According to the record, a person whose name has been lost with time commented on the the tragedy, stating "thus perished Officer King, whom there was not a better gentleman, nor truer friend and no more respected man in Newton." King was buried in the Greenwood Cemetery in Newton.
Albert "Jack" Dufriend (End of Watch – Nov. 22, 1928)
Night Police Chief Albert Harmon "Jack" Dufriend was responding to the report of a robbery at (what at the time was) the Broadway grocery store with another night police officer, Paul Dutton.
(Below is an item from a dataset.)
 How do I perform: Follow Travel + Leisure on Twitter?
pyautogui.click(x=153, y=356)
Dufriend had a lung hemorrhage, while en route to the call, and died shortly after being taken to the Rexall Drug Store by officer Dutton.
The hemorrhaging was believed to be a caused by a combination of Dufriend's asthma and the excitement of the call. Dufriend was buried in the Walton Cemetery.
Harry L. Bolin (End of Watch – June 17, 1932)
On June 15, 1932, Assistant Chief Harry L. Bolin, as well as two other officers, Patrolman Charles Kingsbury and Santa Fe Railroad Special Officer C.E. Atwell, were following a vehicle suspected of transporting illegal alcohol.
While the police car was being driven without headlights, in an attempt to get closer to the suspect vehicle, it ran off the roadway and struck a culvert bannister on West Broadway.
Bolin, who broke a rib, which punctured his lung, died as a result of his injuries at 8:55 p.m. on June 17, 1932. Kingsbury and Atwell were also injured in the accident.
Bolin was survived by his wife, Ada, and 10-year-old son, Claude, and was buried in Greenwood Cemetery.
Kurt Ford (End of Watch April 9, 2005)
Harvey County Sheriff's Deputy Kurt Ford, a member of the Harvey County Emergency Response Team (ERT), along with the rest of the ERT, responded to assist Newton police officers for a hostage call-out.
Newton Police responded to a domestic disturbance and when officers arrived, the suspect took a female hostage. Three hours into the standoff, the suspect started to attack the hostage. The ERT team made a forced entry and was met with gunfire from the suspect, who had two handguns. Ford was fatally shot in the head, and another ERT member was shot twice, but survived.
The suspect, who was a previously convicted felon, remained barricaded for another five hours before being arrested.
The suspect was convicted of capitol murder and sentenced to life in prison. Ford was survived by his wife and two sons.